[Start Rows]
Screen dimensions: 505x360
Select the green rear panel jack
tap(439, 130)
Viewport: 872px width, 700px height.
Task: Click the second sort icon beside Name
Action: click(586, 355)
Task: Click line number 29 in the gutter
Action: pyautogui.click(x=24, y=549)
[End Rows]
Output every line of the records above as a JSON list of strings, one string per line, leaving out blank lines.

Solution =
[
  "Screen dimensions: 505x360",
  "Select the green rear panel jack",
  "tap(439, 130)",
  "Viewport: 872px width, 700px height.",
  "Task: Click the second sort icon beside Name",
  "Action: click(586, 355)",
  "Task: Click line number 29 in the gutter",
  "Action: pyautogui.click(x=24, y=549)"
]